Work Text:
Ryoma, playing dead under a pile of bodies, waits breathless for a dawn that will never come. Fear has made him cautious. Caution can easily be mistaken for patience. The Hoshido that Ryoma grew into as a child was a country of cold mornings, whispered conversations, and long pauses between words; caution and patience and an aesthetic appreciation for silence all one and the same. This is not a beautiful silence, this is a fear like death.
One might think that the bright pale sun would shine the truth into every corner of the world. Ryoma had found, through the bitter wisdom of experience, not to trust the light itself to do anyone’s work. Light always belies shadow, which Hoshido always has in great supply. The aristocracy loved to gossip. In the absence of facts one might be inclined to share rumour.
“Pay them no heed,” Sumeragi would say, over and over again, finding his son telling off some scandalized courtiers or insensitive soldiers. “They will come to love Mikoto in time, as do you and I.”
And love her he did, with a ferocity and honesty that was characteristic of Sumeragi’s rule: when Ikona died giving birth to a girl, he stepped over every reasonable choice to bring Mikoto and her red-eyed bastard into the royal family. Takumi would come around in time, Sumeragi promised. Hoshido would come around in time. It was their duty as kings and kings-to-be to show open-hearted trust to all things, and leave the paranoia and scheming to their retainers.
Thus the summit in Cheve, a poorly-conceived trap nonetheless caught too late, Sumeragi with his arms thrown wide to protect a child that was never meant to be his. Nobody expects to lose their father at ten years of age.
(Too many stars, his grief-addled mind offers. To a Hoshidan the long night is truly awful -- the hundred thousand lanterns in the sky hang like ghosts, and he feels it as a weight on his chest. He’s been doing nothing but reminding himself to breathe for hours.
Somewhere someone groans, the wretched wail of a soldier passing away in great pain.)
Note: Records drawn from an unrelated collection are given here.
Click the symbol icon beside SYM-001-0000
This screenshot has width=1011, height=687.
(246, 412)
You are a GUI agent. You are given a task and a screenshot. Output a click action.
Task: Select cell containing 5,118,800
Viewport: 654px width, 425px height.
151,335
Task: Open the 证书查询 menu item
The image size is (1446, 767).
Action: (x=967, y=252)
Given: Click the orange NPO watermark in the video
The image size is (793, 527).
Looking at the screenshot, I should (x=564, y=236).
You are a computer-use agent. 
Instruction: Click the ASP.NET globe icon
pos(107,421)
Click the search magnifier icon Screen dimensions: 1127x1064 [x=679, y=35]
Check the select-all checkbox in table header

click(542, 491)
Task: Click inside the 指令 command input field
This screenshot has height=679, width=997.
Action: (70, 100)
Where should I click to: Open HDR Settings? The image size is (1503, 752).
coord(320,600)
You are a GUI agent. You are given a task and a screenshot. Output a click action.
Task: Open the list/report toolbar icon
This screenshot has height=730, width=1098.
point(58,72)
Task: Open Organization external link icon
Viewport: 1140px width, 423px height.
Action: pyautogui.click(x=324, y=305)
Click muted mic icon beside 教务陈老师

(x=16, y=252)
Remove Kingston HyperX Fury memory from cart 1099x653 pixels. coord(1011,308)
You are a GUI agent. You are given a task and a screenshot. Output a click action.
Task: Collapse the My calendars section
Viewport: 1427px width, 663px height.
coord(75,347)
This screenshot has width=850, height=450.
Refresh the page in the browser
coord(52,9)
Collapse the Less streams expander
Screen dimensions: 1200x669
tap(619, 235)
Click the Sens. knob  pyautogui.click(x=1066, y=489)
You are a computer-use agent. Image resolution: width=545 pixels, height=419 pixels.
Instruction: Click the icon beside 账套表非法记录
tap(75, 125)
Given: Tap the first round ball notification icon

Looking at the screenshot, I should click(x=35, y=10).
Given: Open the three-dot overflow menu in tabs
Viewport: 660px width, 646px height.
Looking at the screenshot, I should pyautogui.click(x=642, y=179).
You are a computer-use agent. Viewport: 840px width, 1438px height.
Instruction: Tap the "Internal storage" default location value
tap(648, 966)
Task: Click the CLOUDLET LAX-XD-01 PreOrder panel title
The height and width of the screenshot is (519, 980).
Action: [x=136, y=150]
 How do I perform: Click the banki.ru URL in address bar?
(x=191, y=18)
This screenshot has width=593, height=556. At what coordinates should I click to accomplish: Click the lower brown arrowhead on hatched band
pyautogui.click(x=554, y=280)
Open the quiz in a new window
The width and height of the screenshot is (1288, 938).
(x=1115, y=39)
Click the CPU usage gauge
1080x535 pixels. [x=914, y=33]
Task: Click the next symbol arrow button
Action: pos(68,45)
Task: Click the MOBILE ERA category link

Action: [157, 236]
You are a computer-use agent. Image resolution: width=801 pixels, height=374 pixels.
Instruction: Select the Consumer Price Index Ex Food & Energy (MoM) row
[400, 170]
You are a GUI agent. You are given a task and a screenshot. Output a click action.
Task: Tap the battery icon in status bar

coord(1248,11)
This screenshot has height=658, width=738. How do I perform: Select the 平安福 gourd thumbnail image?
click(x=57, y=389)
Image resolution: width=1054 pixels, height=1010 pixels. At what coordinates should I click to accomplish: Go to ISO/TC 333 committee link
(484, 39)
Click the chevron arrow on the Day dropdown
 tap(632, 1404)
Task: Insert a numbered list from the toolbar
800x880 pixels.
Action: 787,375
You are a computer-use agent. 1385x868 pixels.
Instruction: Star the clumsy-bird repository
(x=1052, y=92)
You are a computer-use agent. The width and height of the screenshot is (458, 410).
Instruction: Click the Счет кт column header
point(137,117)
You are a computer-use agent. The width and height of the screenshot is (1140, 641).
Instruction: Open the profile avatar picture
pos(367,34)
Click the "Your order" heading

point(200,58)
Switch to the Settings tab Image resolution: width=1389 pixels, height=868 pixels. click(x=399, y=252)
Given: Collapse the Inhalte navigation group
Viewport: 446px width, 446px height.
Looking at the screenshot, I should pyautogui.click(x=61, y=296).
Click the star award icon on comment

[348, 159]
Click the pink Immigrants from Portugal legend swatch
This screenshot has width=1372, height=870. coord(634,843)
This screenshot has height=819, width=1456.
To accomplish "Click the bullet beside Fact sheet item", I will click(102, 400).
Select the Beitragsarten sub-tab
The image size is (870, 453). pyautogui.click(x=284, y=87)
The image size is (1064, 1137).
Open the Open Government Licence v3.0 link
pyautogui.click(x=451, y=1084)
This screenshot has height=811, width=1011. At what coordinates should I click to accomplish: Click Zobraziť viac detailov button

After hours of a silence more still than death, when something bigger than fear like duty blooms in him, a burden or a purpose, he pushes his way out from underneath the corpses. There’s something warm running down the side of his face. Is it his? Something glimmers in the dark. He stumbles through the blood-slicked street towards the source of the light.
His father’s body has vanished. Kamui is gone. Instead, smelling of ozone and charred flesh, is a ring of at least twenty Nohrian soldiers blistered and burnt black, their hands stretched out towards Raijinto.
If only, he thinks, into the endless night, if only they had taken the sword and not my father.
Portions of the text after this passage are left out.